Zone schedule before fitting count
The first record should be a zone schedule. It prevents bright open floor areas from masking weak aisles, labels, stairs or packing tasks.
| Warehouse zone | Main visual task | Assessed plane or surface | Evidence to keep |
|---|---|---|---|
| Open pallet storage | Forklift movement, pallet handling and stock retrieval. | Floor or defined operating plane. | Dimensions, obstruction pattern, mounting height, luminaire output, UF and MF. |
| Racked aisle | Reading bay labels, pallet faces, shelf edges and travel direction. | Aisle floor plus relevant vertical rack faces. | Aisle width, rack height, row position, beam spread, label contrast and shadow notes. |
| Dispatch or packing bench | Scanning, checking labels, reading documents and packing goods. | Bench plane plus nearby vertical surfaces. | Bench height, task area, body-shadow risk, CRI/Ra note, switching state and packing dispatch record. |
| Loading dock or roller-door edge | Dock movement, vehicle interface and indoor-outdoor contrast. | Floor, dock face, threshold and approach surface. | Door position, glare contrast, exposure, operating hours and loading dock record. |
| Mezzanine, stair or walkway | Movement, handrail visibility, stored-item retrieval and edge awareness. | Walking surface, stair tread area and vertical edges. | Guardrail shadows, headroom, fitting protection, switching and emergency-lighting interface. |
For a simple high-bay estimate, enter each zone separately in the warehouse lighting calculator. If beam reach or row spacing is the limiting issue, compare the same mounting height in the beam angle calculator and the beam angle coverage table.
Inputs that must be named
A warehouse lighting estimate should show why the count exists. The required lumens are only meaningful when the target, area, task plane, delivery allowance and maintained-light allowance are visible. Where the target value is not already set by the project documents, the lux levels for Australia and workplace lighting table provide context without claiming compliance.

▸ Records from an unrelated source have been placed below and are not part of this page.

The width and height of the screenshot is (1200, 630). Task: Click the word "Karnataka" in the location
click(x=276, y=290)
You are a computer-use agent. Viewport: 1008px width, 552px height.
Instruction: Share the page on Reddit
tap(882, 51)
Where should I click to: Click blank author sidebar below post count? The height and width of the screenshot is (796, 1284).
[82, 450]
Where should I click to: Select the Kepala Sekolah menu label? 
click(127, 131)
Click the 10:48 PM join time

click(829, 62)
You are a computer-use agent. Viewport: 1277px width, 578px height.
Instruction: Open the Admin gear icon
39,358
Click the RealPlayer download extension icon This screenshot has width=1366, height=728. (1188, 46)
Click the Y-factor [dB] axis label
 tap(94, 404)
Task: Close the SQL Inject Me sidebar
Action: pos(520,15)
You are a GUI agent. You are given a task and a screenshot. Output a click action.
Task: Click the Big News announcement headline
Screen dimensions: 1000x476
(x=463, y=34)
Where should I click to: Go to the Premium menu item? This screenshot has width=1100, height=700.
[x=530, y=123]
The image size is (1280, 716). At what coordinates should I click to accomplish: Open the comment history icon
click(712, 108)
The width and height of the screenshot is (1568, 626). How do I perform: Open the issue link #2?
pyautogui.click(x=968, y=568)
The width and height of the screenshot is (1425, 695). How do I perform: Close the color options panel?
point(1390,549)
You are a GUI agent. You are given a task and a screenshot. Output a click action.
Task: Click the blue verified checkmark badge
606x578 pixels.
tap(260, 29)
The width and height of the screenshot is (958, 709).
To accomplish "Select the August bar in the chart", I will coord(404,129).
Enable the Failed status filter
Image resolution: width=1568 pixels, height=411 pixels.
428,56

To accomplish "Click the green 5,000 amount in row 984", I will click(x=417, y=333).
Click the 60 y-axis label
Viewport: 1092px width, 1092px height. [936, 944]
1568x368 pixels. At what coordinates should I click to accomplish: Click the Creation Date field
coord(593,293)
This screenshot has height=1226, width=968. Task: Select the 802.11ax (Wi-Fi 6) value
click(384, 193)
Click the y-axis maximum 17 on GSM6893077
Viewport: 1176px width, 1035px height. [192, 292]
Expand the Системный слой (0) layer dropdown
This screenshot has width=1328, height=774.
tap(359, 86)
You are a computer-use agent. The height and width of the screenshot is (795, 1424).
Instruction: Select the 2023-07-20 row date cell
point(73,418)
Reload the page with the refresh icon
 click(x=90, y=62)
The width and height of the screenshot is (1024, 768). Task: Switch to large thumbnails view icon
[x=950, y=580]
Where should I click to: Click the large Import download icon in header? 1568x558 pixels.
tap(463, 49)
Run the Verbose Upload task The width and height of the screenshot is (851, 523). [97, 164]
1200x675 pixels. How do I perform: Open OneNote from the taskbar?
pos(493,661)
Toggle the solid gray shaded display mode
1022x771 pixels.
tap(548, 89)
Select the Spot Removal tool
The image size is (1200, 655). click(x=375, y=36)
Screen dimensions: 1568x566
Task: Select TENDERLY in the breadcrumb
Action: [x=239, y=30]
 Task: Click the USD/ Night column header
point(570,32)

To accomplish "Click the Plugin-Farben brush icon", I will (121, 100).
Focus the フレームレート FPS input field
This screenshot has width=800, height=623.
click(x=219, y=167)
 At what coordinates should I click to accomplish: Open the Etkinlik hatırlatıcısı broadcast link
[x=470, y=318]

| Input | Warehouse effect | Record format |
|---|---|---|
| Zone boundary | Keeps storage, aisles, docks and benches from being averaged together. | Length, width, area and plan mark-up for each lighting group. |
| Task plane | Changes the effective throw when the assessed surface is a bench, platform or rack face. | Floor, bench, shelf face, control panel, route plane or vertical face. |
| Maintained illuminance target | Links the estimate to the task rather than the building name. | Target value or project criterion, with the basis kept separately. |
| Luminaire output | Count depends on delivered lumens, distribution and depreciation, not wattage alone. | Initial lumens, optic or distribution, input watts and mounting method. |
| UF | Reflectance, geometry, rack obstruction and distribution change delivered light. | Selected value and reason, with utilisation factor assumptions visible. |
| MF | Dirt, lumen depreciation and access intervals affect maintained lighting. | Selected value and reason, with maintenance factor assumptions visible. |
| Control group | Long hours, daylight rows and occupancy patterns alter annual load. | Switching group, sensor, dimming, daylight response or schedule note. |
The record should also name the exact file or schedule line used for luminaire lumens and input watts. Wattage alone is not brightness.
High-bay zones, rack aisles and pick faces
A high-bay count answers the open-zone lumen question. It does not answer whether a picker can read a vertical rack label, scan a carton at a bench or see a dock edge against daylight.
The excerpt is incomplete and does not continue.